__Text segment__.

Wednesday, July 09, 2008

oversupply

Last night, it was reported on the news that there is an oversupply of nurses here in the Philippines. There are high rates of unemployment for nurses in the country. According to the news research c/o PNA (Phil. Nurses Association) reasons includes: the retrogression in the US and the growing strictness of overseas application for nurses around the globe due to the growing demands for efficient nurses, local hospitals overstaffed with nurses, higher rates of training fees for new nurses, higher qualifications for employment and the lists goes on.

This was my predicament for almost a year now. My hubby disagrees with me on this matter. According to him, its logic that nurses simple doesn’t get a downfall. Patients will continue to go to hospitals and need the service of a nurse. He doesn’t see yet the real picture of nursing profession in our country.

But as per history dictates, there where cycles of nursing recession around the world. The demands for nurses may still be there but the demands to export nurses may be questioned. It is a given rule that hiring foreign nurses is a great business. They have to spend big capitals to hire nurses here in our country. And with the present global economic recession, I don’t think other countries will gamble on us for now. That is why, many nurses with ongoing petitions to the US, are stuck here for years now because of retrogression. Many nursing graduates every year are not given the opportunity to land a job. Because others who have plans to go abroad are put on hold and they simply can’t resign from their hospital jobs thus staff turnovers are low. Simply put in words, there is increasing number of nurses yet there are lesser job opportunities to fill the growing gap. Do you see my point?!? (hehehe)

Nursing is on its downhill. It is not a lucrative career for now. It just saddens me because nursing in our country has become a business. Despite the present situation, nursing schools are like mushrooms around town. They are milking cows and insensitive parasites giving false hopes to future nurses who only want to earn loads of money.

Reality check please! FYI, Now is not the right time to take up nursing neither to take a career in the nursing academe. Nurses now have different jobs on call centers, corporate world, business or even just a plain bum. Nurses are overstaffed in Philippine hospitals; most of the prestigious institutions are freeze hiring nurses or even charge a greater amount for training causing a pain in the ass of a newly inducted Pinoy nurse. A nurse who plans to go abroad experience a thick wall to climb and finds it very difficult to reach their dreams. Nursing now is on its downhill, check our history and you will discover that my predicament is true. Sad but true.

And reality bites hard, really!



Tuesday, July 08, 2008

"dog-tired barefoot"

__Entries shown__.
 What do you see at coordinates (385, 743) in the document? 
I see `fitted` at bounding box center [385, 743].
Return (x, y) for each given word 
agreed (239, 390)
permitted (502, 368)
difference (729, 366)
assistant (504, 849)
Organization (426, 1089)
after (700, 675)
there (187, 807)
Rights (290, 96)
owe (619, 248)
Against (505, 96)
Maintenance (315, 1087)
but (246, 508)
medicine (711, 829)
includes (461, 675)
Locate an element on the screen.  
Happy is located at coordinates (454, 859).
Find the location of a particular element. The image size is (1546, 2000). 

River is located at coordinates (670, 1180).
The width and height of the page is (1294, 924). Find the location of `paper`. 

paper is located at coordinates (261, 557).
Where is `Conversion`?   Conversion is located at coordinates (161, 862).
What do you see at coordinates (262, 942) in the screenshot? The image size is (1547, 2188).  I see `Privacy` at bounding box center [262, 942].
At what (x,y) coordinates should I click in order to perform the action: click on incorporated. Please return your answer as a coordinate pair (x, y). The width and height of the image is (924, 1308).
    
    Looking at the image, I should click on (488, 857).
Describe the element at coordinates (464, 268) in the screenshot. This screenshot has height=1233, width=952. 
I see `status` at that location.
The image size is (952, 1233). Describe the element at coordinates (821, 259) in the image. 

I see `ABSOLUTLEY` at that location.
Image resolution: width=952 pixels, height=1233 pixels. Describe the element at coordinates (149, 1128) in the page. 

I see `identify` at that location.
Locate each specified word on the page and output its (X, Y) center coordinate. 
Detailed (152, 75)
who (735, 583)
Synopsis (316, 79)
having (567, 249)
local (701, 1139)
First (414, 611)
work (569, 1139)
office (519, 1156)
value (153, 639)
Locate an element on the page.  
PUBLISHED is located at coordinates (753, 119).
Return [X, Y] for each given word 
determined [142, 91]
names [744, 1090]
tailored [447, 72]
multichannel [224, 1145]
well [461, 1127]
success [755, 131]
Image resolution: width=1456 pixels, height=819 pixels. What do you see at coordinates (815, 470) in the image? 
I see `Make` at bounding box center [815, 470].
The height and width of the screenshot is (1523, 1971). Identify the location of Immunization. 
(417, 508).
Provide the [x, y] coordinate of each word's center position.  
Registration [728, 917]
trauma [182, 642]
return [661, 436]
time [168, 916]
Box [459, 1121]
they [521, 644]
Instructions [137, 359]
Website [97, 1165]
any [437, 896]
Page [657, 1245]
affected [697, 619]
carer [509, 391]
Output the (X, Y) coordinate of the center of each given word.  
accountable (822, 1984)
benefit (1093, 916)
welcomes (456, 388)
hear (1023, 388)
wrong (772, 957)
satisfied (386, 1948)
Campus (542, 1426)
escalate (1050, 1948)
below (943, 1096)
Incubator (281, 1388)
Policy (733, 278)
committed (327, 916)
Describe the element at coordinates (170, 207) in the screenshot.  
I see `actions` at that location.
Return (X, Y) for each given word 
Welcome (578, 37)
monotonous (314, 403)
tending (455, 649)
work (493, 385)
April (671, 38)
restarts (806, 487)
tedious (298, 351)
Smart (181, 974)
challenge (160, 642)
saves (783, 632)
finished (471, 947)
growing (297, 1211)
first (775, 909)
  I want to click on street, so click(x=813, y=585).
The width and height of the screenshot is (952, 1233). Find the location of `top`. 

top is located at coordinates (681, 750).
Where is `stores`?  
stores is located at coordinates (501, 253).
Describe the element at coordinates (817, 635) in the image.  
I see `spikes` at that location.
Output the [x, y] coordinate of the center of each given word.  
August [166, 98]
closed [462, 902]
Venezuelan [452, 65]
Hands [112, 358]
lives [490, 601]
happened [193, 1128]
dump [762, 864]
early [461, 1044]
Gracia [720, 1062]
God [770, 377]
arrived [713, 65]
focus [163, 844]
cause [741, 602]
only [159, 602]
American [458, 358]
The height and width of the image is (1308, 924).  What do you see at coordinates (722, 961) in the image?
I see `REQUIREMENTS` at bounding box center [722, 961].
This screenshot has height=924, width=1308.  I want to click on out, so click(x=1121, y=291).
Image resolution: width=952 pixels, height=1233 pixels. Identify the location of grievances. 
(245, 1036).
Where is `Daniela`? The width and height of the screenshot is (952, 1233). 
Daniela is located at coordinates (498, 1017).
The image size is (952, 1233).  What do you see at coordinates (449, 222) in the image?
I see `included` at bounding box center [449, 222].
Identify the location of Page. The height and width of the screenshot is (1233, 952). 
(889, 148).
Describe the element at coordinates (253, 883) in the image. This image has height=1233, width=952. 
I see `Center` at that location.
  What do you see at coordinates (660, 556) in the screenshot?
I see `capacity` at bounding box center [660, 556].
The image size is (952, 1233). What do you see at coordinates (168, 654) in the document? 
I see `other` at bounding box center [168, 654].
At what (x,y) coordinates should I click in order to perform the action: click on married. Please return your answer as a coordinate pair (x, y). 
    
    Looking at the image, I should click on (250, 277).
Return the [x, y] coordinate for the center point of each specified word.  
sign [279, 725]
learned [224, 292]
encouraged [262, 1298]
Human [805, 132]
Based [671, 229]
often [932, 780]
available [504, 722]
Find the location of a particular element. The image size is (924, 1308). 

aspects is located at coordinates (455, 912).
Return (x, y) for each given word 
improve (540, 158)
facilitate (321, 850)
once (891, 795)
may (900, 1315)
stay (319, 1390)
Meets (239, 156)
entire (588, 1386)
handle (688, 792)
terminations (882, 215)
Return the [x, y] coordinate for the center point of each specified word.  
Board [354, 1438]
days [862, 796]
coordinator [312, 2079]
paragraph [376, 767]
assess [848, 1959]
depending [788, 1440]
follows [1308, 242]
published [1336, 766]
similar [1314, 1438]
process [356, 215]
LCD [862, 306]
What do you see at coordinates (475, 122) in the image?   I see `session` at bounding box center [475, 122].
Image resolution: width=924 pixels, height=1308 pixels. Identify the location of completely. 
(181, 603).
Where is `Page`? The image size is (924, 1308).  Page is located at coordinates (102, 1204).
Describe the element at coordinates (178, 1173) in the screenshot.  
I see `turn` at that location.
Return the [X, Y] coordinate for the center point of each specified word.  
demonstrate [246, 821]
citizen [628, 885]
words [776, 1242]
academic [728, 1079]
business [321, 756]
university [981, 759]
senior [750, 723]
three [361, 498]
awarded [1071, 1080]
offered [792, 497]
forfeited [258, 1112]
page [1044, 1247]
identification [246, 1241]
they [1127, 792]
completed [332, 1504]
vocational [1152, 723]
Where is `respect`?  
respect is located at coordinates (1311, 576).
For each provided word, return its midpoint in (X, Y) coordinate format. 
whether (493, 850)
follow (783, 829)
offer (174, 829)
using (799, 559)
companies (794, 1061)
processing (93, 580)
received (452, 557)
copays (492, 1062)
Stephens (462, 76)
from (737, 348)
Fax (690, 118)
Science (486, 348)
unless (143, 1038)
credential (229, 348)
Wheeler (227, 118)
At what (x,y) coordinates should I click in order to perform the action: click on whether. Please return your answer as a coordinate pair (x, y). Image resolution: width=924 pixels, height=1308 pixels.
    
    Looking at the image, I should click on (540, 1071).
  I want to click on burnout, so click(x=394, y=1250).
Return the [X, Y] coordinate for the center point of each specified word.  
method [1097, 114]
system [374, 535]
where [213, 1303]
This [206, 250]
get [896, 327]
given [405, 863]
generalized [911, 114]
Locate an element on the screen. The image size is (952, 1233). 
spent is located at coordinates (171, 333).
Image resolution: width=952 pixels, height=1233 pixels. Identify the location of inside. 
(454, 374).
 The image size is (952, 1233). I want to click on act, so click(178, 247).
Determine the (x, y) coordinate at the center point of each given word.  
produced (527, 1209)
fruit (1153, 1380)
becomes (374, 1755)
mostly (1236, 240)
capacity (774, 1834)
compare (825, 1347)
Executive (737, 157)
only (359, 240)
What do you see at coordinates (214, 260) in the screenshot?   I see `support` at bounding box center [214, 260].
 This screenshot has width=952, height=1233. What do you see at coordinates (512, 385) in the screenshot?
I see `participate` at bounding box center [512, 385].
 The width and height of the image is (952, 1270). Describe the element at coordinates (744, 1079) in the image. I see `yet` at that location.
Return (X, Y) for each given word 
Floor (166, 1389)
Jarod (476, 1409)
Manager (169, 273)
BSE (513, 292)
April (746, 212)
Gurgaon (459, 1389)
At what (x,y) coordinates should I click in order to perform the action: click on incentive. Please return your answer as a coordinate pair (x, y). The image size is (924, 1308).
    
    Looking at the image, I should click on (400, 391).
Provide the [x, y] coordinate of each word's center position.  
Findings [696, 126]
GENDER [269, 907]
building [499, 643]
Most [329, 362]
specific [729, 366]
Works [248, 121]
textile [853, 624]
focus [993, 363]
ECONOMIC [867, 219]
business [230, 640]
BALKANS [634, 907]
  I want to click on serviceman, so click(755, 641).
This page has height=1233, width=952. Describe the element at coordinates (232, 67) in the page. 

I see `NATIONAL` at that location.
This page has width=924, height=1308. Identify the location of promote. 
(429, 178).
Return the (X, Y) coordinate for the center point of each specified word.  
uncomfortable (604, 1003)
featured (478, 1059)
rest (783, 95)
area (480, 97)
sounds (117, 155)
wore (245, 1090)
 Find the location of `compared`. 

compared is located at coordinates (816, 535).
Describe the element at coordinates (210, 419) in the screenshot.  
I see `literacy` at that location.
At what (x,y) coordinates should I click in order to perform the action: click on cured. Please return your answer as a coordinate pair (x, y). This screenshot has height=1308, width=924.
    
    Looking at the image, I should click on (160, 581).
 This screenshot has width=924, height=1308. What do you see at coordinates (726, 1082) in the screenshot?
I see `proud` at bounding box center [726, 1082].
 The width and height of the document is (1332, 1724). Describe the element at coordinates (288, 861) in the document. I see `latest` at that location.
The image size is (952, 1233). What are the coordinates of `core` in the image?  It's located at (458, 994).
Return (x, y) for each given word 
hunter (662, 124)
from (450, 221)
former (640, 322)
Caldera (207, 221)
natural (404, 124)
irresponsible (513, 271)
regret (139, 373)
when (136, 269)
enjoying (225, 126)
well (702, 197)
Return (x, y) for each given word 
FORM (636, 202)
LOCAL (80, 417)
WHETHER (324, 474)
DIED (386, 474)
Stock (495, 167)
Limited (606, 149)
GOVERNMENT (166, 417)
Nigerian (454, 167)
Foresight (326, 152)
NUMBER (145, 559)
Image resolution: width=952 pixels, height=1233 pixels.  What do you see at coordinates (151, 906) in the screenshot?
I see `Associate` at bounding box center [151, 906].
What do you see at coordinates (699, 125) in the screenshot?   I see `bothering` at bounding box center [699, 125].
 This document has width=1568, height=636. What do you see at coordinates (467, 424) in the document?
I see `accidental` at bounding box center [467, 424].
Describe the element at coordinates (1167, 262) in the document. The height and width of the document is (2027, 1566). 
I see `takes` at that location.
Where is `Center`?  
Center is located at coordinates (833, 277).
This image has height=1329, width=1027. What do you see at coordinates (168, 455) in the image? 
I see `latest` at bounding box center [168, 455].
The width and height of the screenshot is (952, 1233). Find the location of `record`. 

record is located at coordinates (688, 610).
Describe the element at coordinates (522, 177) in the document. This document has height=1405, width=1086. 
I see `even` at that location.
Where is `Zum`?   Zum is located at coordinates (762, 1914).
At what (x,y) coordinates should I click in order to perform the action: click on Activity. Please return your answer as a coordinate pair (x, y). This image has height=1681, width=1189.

__Work instructions__. Continue the blog text about the oversupply of nurses in the Philippines, starting right after its last line.

__Exercise answer__.
Every Saturday I feel as if a vampire sucked out galloons of my blood supply making me a weakling. As if my energy field has been suctioned out of my system by a pumping machine. As if my mind will just blow up and explode in an instance making my body paralyzed like a zombie. As if, I’m about to retire to deep slumber. Dead beat and worn-out me!

I am mentally and physically drained during this day, it’s the day of my masteral studies. Although, I’m only taking 3 long hours of 3 subjects each within the whole day, it’s as if it’s a 12- hour long toxic duty. Imagine, how much more exhaustion will I feel if I took another subject to make it a full load. I will become very dog-tired. Thank God, I didn’t enroled another one coz I think I will not be able to make it alive after Saturday classes. hehehe

I am really exhausted. It’s eating up my weekdays and even weekends. My usual lazy weekdays have turned out to be a weeklong for completion of necessary requirements to be submitted on a Saturday. My usual Saturday date with my hubby or night out with friends turns out to be a busy day in school and whenever I get home, exhaustion feels my existence to the brim!

Often times, I’m regretting why I went back to school and pursue further studies. With the new career opportunity at hand, I wonder will I still be able to pursue this degree despite the many hassles along the way?!? Will this masteral units earned be credited elsewhere or not at all?! Questions feel my drained brain and exhausted body.

But still, (I tend to instill in my system- hehehe) with the hunger and thirst for new knowledge and skills, a different environment with new faces and personality, a whole new feeling of regaining my confidence… I still breathe, give a big sigh and say “bring it on!” (I still tend to believe—argh)
laters....

Thursday, July 03, 2008

blank


I stare at the blinking cursor on my notebook’s bright screen.
I stare on the blank and empty document.

I stare not knowing what to write.
I stare not feeling anything to share.

I stare out into the open
My minds bugged by so many things.
Too much! I shout inside my brain…

There are many complexities in life
Too much, too handle
With this one brain that I have on top,
With this one heart I have at the center,
Its getting too much, too handle…

I stare at the blinking cursor on my notebook’s bright screen.
I stare on what seems to be a something
Words visited and became a blurred idea,
I finally stare and it was really nothing…

ps. author is on a perplexed state of mind (apathetic)

laters...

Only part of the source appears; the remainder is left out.